Lines from the one containing "The width and" to the end of the entries below must be reproduced exactly, with both end lines kept and no other line added.
---------- The records
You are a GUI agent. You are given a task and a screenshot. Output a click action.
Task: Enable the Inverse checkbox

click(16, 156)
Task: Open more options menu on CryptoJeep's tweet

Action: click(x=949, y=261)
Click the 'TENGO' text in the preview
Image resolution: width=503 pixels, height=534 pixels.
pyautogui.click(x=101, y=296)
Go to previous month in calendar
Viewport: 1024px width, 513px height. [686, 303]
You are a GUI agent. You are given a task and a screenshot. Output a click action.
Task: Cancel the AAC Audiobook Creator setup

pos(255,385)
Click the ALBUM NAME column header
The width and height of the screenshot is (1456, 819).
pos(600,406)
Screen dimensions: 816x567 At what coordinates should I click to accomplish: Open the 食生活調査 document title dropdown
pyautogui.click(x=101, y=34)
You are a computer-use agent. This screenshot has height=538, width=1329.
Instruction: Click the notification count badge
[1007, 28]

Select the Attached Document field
--------------------
## Output
The width and height of the screenshot is (1456, 819).
pos(600,406)
Screen dimensions: 816x567 At what coordinates should I click to accomplish: Open the 食生活調査 document title dropdown
pyautogui.click(x=101, y=34)
You are a computer-use agent. This screenshot has height=538, width=1329.
Instruction: Click the notification count badge
[1007, 28]

Select the Attached Document field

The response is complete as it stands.